Y se está efectivamente con Cristo, porque la Encarnación significa esto: que la naturaleza humana - asumida por el Verbo, no absorbida- ha sido elevada a una dignidad sin igual. Juan Pablo II, recogiendo una vez más la doctrina del Concilio Vaticano II, cita este texto espléndido: Cristo "trabajó con manos de hombre, pensó con inteligencia de hombre, amó con corazón de hombre. Nacido de la Virgen María, se hizo verdaderamente uno de los nuestros, semejante en todo a nosotros, excepto en el pecado" (Gaudium et spes , 22) (n.8).
La fuerza de la verdad
Se explica ahora por qué, teniendo lo mejor -por gracia, no por mérito-, sería absurdo "cambiarlo", "tergiversarlo". "Es cosa noble estar predispuestos a comprender a todo hombre, a analizar todo sistema, a dar razón a todo lo que es justo; pero esto no significa absolutamente perder la certeza de la propia fe o debilitar los principios de la moral" (n.6).
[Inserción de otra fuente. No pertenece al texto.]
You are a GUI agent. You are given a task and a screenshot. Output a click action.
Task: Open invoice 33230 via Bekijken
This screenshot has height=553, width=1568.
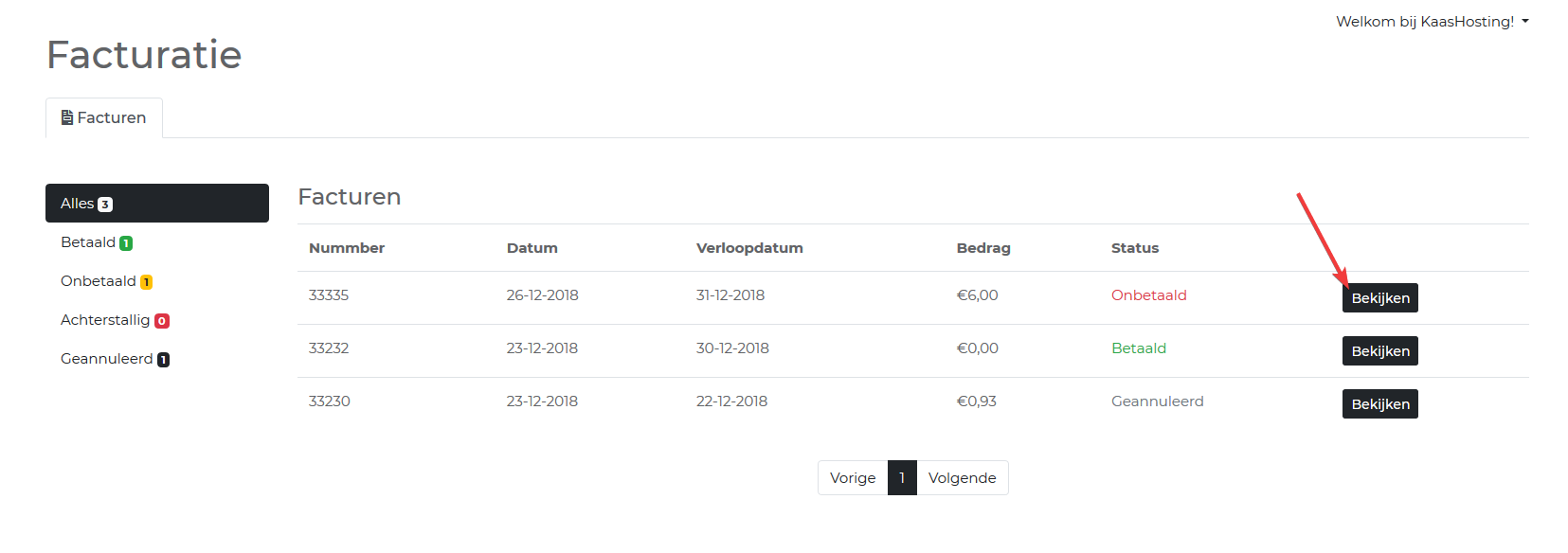(x=1379, y=404)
Y se explica por qué "el cometido fundamental de la Iglesia en todas las épocas, y particularmente en la nuestra, es dirigir la mirada del hombre, orientar la conciencia y la experiencia de toda la humanidad hacia el misterio de Cristo, ayudar a todos los hombres a tener familiaridad con la profundidad de la Redención, que se realiza en Cristo Jesús" (n.10).
La encíclica suscitará, en algunos, un resentido silencio; en otros, un ataque disfrazado. El Papa no lo ignora. Lee, sencillamente, el Evangelio: "el reino de los cielos está en tensión y los esforzados lo arrebatan" (Mateo, 11,12).
La violencia inerme de los pacíficos es lo único que libera. Porque el pacífico no tiene más fuerza que la de la verdad. "« Conoceréis la verdad y la verdad os liberará» (Juan 8, 32). Estas palabras encierran una exigencia fundamental y, al mismo tiempo, una advertencia: la exigencia de una relación honesta con respecto a la verdad, como condición de una auténtica libertad; y la advertencia, además, de que se evite cualquier libertad aparente, cualquier libertad superficial y unilateral, cualquier libertad que no profundiza en toda la verdad del hombre" (n. 12).
El materialismo, raíz de las injusticias
Humanamente visto, el panorama no es fácil. Los caminos del hombre, hoy, son muchas veces tortuosos. Juan Pablo II, en tres grandes apartados de la tercera parte de Redemptor hominis (De qué tiene miedo el hombre contemporáneo, ¿Progreso o amenaza? , Derechos del hombre: 'letra' o 'espíritu') traza un resumen rápido y denso. El hombre tiene miedo a lo que produce; trata mal lo natural y se lamenta, pero no desiste de esa conducta contraria a la voluntad del Creador; se queja de los egoísmos sin intentar superarlos; idolatra el consumo de bienes a la vez que, con un disgusto materialista, siente que con eso aumenta su intranquilidad esencial.
Este materialismo, que el Papa no califica ni distingue ideológica o políticamente, es siempre la raíz de las injusticias, de que los derechos humanos se queden en "letra" y no sean realidad desde dentro del espíritu.
La Iglesia "el conjunto de todos los que integran la comunidad fundada Ppor Cristo y confiada al cuidado de Pedro- sabe muy bien cuáles son las inquietudes del hombre: "En esta inquietud creadora bate y pulsa 1o que es más profundamente humano: la búsqueda de la verdad, la insaciable necesidad del bien, el hambre de la libertad, la nostalgia de lo bello , la voz de la conciencia" (n.18).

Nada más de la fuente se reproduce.